Belarus country brief


The Republic of Belarus is a landlocked country in Eastern Europe bordering the Russian Federation, Ukraine, Poland, Lithuania and Latvia. Its topography is largely flat—Belarus’s highest peak is 346 m—and it contains some 11,000 lakes. Just over a quarter of the country is arable.

Belarus has a population of 9.5 million (2015 est.), with over 70 per cent living in urban areas (2 million live in the capital, Minsk). Since a referendum in 1995, the country has had two official languages: Belarusian and Russian. Belarus celebrates its National Day on 3 July. According to the 2016 census, approximately 2,746 people living in Australia identify as of Belarusian descent and approximately 1,705 were born in Belarus.

Political overview

Belarus gained independence from the former Soviet Union on 25 August 1991. Belarus is a presidential republic. A new constitution was adopted in 1994. It has twice been amended by referendum—first in 1996, giving the President increased powers and establishing a bicameral parliamentary system; and again in 2004 to allow the President to run for more than two terms.

The Parliament consists of an upper house, or the Council of the Republic, with 64 members, and a lower chamber, or House of Representatives, with 110 members. The President appoints the Prime Minister, the Deputy Prime Minister and eight members of the Council of the Republic. All members of the House of Representatives are elected by popular vote. The last Parliamentary elections were held in September 2016. Two opposition candidates won seats. The other 93 independent candidates were considered to be pro-government.

The President is elected by popular vote for a five-year term. President Lukashenko was first elected in July 1994, and re-elected in September 2001. After the 2004 change to the Constitution, allowing a president to run for more than two terms, President Lukashenko was re-elected in March 2006, again in December 2010 and most recently on 11 October 2015.

The Presidential elections since 2006 and Parliamentary elections in 2009 and 2012 were criticized by international observers. After the 2016 election, Organization for Security and Cooperation in Europe (OSCE) observers noted efforts from Belarus to address long-standing issues, but that comprehensive electoral reform was required as part of the broader democratisation process.

The EU and US placed targeted sanctions on Belarus following the 2006 Presidential election. These sanctions were strengthened following the 2010 election and subsequent arrest of protesters and opposition candidates. The EU has now lifted most of its sanctions against Belarus; those that remain include an arms embargo and a travel ban and asset freeze on a small number of individuals. In October 2015, the United States temporarily eased its sanctions on Belarus following the release of several political prisoners.

Economic overview

During the Soviet period, Belarus had a well-developed industrial base as well as a broad agricultural base. Since 1995 – following a brief period of privatisation - the State has played a leading role in the economy.

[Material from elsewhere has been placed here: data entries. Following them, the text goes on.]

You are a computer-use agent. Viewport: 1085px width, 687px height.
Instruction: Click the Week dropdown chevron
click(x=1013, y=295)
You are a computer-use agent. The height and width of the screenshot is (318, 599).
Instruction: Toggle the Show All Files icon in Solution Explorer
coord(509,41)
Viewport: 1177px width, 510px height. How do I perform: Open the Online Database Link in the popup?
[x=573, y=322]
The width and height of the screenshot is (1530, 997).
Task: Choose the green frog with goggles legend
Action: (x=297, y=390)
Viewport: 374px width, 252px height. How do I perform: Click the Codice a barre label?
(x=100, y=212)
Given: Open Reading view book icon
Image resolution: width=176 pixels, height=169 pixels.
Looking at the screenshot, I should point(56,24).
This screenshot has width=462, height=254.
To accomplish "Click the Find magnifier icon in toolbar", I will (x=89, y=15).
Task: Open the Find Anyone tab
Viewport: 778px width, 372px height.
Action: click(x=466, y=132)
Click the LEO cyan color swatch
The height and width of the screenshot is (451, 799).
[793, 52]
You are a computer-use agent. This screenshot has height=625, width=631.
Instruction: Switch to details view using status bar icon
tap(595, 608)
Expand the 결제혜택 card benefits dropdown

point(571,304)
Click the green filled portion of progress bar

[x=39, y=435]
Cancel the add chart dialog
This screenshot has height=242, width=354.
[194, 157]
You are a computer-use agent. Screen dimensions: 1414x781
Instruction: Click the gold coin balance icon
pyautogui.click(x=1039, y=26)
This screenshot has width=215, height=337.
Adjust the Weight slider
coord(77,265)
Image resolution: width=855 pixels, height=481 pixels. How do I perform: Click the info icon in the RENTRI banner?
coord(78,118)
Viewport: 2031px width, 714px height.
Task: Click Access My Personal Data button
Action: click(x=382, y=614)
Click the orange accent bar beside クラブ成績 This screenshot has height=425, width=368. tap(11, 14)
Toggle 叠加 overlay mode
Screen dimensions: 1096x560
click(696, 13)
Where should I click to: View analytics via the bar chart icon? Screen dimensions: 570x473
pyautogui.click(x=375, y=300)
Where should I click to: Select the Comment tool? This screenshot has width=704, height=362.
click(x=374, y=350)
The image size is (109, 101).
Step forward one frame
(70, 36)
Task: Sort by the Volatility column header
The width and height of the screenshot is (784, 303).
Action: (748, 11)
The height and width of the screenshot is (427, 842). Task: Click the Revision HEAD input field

It controls approximately 80 percent of the economy, including agricultural land. Belarus’ major industries (as a percentage of GDP) are services, industry, and agriculture. Belarus is reliant on Russia to meet its energy needs and remains an important part of Russia’s gas corridor to Western Europe. Russia is Belarus’ major partner on financial, energy and security matters.

Belarus’ last year of economic growth was in 2014: 1.4 per cent. The following years have seen no economic growth: 2015: -3.8 per cent; 2016: - 3 per cent and 2017: -0.8 per cent. Other economic challenges include low foreign reserves, a growing trade deficit and high external debt servicing payments.

In May 2014, Russia, Belarus and Kazakhstan signed the Eurasian Economic Union (EEU) treaty, which came into effect on 1 January 2015. The focus of the EEU is on creating a common market for goods, services, capital and labour, similar in some aspects to the European Union.

Bilateral relationship

Australia recognised the Republic of Belarus following its independence from the former Soviet Union in 1991. Australia’s Ambassador in Moscow is accredited to Belarus.

Belarus opened an Embassy in Australia in February. Belarusian Deputy Minister of Foreign Affairs, Mr Valentin Rybakov, visited Australia in June 2013 and again in February 2015. Senior Officials Talks have been held, most recently in Minsk in May 2017.

Australia signed a Memorandum of Understanding on Cooperation in the Field of Arts and Culture with Belarus during Mr Rybakov’s visit to Australia in February 2015. A Memorandum of Understanding on Bilateral Consultations was signed in 2013.

Bilateral economic and trade relationship

The Australia–Belarus trade relationship is modest. Two-way merchandise trade in 2016 was A$3.1 million, comprising entirely of imports from Belarus: pharmaceuticals, telecommunications equipment and tractors. Total trade in services was A$5 million.